Jusqu'en 1738, c'est-à-dire jusqu'au moment où Louis Antoine de Pardaillan de Gondrin, duc d'Antin, prince du sang, fut désigné comme Grand Maître de la Franc-Maçonnerie en France, il se développa dans le pays deux courants maçonniques bien distincts : celui des Loges anglicanes et celui des Loges gallicanes.

L'historien Paul Naudon marque bien la différence qui existe dès cette époque entre les Loges anglaises, dépendant de la Grande Loge de Londres, et les Loges écossaises, constituées la plupart du temps par des stuardistes qui auraient vécu et essaimé suivant les rites traditionnels. Il admet cependant que l'opposition entre ces deux Maçonneries doit être envisagée avec beaucoup de nuances, les divergences originelles n'ayant pas exclu, selon les circonstances, des rencontres et des conciliations.

En fait, la création de la Grande Loge de Londres en 1717 n'avait été déjà qu'une réponse des orangistes et des hanovriens à la déviation stuardiste des Loges écossaises. Dès ce moment, l'Ecos­sisme s'implante dans le royaume de France.

Il n'est pas impossible que la démarche du chevalier de Ramsay, en 1737, ait caché des mobiles politiques. Pour faire accepter la Franc-Maçonnerie en France par le pouvoir royal, pour favoriser sa pénétration à la Cour, il fallait à coup sûr présenter un système français échappant à l'influence anglaise.

Le grand mérite de Ramsay fut alors de définir un système maçonnique original, différent du système anglais, le système qu'attendaient les Loges gallicanes pour affirmer leur indépendance.

A la tradition opérative, maintenue dans le rite par la Grande Loge de Londres, il ajoute une tradition chevaleresque, fondée sur la légende templière.

Il conte comment l'Ordre Maçonnique s'était uni en Terre Sainte aux chevaliers de Saint-Jean de Jérusalem ; comment les rois, les princes et les seigneurs, à leur retour de Palestine, avaient fondé des Loges en Allemagne, en Italie, en Espagne, en France et en Ecosse.

Ici, la légende symbolique interprète l'Histoire mais elle ne la trahit pas, car il est vrai qu'avant et après les Croisades des liens étroits avaient existé entre les Templiers et les confréries de Bâtis­seurs.

Ramsay n'invente pas la tradition chevaleresque.
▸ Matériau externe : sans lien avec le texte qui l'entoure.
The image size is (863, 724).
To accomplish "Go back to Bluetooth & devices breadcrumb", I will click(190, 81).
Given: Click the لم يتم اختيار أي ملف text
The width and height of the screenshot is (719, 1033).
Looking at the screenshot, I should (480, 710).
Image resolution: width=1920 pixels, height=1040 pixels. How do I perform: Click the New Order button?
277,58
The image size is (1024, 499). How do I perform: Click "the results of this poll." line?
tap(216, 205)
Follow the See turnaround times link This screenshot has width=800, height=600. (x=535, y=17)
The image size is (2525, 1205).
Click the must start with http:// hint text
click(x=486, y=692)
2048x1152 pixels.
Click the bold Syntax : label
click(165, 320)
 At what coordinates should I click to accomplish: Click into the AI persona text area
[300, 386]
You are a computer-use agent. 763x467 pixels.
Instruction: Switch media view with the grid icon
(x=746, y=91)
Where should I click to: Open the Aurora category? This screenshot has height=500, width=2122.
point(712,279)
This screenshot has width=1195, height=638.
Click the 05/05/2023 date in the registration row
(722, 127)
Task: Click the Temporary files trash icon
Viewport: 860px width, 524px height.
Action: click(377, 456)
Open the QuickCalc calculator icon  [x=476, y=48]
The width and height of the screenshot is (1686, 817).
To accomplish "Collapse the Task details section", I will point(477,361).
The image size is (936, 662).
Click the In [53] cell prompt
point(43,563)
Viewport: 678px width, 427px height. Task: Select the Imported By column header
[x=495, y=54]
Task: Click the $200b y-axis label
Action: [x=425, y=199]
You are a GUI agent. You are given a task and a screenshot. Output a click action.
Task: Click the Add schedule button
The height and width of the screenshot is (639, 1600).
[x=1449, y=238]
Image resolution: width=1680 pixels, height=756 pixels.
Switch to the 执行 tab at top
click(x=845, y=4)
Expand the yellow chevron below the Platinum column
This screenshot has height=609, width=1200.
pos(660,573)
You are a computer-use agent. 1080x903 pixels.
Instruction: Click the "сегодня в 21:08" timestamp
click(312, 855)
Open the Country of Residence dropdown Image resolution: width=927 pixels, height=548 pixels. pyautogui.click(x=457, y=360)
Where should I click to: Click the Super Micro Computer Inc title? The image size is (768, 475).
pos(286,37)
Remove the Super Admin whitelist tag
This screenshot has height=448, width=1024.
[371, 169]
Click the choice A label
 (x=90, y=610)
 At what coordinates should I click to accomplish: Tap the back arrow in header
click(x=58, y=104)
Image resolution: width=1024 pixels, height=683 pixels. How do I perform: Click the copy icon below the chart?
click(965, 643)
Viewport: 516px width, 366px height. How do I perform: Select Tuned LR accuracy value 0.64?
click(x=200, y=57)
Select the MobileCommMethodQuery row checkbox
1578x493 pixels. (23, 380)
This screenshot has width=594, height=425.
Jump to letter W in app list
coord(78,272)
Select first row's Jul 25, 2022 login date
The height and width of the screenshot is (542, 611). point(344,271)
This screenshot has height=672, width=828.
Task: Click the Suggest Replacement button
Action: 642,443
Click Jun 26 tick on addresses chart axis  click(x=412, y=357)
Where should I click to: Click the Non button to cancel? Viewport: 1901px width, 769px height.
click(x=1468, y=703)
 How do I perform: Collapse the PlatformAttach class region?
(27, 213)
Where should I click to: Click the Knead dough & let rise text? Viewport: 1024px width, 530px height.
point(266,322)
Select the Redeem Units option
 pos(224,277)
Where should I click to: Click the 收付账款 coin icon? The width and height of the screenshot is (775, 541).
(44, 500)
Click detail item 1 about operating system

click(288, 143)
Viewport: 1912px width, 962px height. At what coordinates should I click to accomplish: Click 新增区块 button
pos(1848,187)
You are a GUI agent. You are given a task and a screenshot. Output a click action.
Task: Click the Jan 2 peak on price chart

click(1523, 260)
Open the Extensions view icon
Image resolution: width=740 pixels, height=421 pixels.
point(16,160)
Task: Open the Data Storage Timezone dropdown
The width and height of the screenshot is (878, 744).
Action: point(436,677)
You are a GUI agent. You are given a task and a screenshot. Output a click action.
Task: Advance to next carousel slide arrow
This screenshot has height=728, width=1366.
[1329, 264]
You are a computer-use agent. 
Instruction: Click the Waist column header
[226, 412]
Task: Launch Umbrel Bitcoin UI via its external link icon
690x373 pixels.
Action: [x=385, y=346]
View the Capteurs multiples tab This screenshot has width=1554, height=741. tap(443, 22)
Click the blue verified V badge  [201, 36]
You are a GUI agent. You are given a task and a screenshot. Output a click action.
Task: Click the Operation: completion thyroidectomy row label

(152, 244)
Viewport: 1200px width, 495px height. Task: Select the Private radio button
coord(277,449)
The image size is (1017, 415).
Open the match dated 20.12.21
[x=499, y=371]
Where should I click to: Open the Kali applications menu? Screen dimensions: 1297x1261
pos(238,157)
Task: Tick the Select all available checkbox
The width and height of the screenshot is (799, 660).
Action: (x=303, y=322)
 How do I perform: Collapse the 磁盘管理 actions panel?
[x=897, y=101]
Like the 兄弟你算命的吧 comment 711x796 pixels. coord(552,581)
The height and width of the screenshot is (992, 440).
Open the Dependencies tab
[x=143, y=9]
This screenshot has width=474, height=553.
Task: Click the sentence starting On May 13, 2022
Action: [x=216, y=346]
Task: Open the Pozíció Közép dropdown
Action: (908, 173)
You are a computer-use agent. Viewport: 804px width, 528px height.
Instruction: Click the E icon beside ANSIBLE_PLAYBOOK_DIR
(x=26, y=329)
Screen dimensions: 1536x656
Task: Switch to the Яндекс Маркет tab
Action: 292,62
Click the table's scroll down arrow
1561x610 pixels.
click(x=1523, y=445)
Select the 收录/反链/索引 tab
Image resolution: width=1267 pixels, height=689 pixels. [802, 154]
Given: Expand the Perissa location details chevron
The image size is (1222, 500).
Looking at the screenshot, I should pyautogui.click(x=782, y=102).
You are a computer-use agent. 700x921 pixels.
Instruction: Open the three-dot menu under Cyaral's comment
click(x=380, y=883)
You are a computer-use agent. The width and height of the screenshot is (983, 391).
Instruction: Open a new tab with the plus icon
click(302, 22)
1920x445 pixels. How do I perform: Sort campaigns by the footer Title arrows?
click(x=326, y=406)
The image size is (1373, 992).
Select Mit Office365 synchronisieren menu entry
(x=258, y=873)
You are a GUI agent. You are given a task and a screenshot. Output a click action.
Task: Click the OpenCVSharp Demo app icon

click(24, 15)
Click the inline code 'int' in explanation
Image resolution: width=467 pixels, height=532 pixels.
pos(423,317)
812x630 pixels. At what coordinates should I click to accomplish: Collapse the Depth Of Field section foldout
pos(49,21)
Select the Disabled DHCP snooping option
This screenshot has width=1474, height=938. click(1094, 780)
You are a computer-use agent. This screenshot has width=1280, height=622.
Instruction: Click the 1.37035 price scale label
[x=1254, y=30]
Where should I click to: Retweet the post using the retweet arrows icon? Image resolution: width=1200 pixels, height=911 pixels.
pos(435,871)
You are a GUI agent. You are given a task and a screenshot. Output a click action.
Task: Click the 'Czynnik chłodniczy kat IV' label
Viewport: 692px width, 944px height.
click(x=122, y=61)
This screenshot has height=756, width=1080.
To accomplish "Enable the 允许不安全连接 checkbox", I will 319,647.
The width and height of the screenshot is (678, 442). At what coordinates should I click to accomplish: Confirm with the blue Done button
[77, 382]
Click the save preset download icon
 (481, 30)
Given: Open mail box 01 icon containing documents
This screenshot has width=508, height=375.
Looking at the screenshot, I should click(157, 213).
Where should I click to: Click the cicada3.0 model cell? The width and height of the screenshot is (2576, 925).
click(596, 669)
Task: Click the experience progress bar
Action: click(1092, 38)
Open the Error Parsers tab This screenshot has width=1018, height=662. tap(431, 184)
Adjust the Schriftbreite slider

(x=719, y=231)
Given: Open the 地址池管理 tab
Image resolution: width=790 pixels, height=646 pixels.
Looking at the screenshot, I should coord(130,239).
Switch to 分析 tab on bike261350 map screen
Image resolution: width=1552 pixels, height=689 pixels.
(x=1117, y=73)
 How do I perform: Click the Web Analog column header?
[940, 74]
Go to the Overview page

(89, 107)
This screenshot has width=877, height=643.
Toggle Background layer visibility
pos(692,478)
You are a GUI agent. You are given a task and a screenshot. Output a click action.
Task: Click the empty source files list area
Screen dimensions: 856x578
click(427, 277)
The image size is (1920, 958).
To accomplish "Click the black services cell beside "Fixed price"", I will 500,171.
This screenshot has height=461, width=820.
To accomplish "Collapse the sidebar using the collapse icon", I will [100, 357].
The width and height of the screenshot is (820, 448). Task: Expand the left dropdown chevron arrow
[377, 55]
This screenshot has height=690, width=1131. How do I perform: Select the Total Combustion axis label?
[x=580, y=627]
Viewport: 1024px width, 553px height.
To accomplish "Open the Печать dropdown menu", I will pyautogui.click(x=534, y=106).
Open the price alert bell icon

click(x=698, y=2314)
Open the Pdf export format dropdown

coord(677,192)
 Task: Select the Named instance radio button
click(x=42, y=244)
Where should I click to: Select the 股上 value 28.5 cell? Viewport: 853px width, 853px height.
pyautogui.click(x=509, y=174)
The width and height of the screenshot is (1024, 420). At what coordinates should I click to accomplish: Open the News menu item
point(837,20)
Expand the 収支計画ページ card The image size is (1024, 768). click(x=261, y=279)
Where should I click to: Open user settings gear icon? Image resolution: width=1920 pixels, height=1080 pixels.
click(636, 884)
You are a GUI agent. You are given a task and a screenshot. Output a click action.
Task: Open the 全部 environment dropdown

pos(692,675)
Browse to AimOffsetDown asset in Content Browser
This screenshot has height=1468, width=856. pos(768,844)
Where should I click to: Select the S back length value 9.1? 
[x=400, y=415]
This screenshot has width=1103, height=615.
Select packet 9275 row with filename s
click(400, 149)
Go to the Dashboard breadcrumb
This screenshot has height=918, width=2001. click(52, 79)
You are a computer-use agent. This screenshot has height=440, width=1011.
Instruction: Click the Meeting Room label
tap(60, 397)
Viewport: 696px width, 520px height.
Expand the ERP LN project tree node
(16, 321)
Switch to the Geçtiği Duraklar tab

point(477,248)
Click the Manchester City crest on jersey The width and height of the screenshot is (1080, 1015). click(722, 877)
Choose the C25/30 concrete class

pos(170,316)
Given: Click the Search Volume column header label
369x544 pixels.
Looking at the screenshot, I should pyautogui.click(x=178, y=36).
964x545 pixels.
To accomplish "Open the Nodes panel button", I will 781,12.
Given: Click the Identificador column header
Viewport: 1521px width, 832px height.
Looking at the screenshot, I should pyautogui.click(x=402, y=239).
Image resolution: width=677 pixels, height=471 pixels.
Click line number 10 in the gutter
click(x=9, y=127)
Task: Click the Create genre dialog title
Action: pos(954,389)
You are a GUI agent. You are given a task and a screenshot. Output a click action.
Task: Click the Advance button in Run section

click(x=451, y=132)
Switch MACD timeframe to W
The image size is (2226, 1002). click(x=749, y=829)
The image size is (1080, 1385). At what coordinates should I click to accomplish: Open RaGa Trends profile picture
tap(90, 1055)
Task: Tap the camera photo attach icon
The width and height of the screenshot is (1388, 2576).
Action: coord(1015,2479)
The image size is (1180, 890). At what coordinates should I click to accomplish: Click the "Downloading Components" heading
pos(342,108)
Il se contente de la ressusciter. Il emprunte même à une tradition maçonnique authentique qui survit alors en Angleterre en dehors de la Grande Loge de Londres. C'est ainsi que le grade de Maître Ecossais est apparu à Londres en 1733. Il sera introduit en France vers 1742. Ramsay rattache confusément la Franc-maçonnerie aux mystères de l'Antiquité, ceux de Cérès à Eleusis, d'Isis en Egypte, de Minerve à Athènes, d'Uranie chez les Phéniciens, de Diane en Scythie, et, par eux, à l'ancienne religion de Noé et des Patriarches.

Il ne prétend à aucun moment réformer le ritualisme. Il ne propose aucun grade supplémentaire. Il suggère cependant de façon très nette l'adjonction de la tradition chevaleresque à la tradition opérative.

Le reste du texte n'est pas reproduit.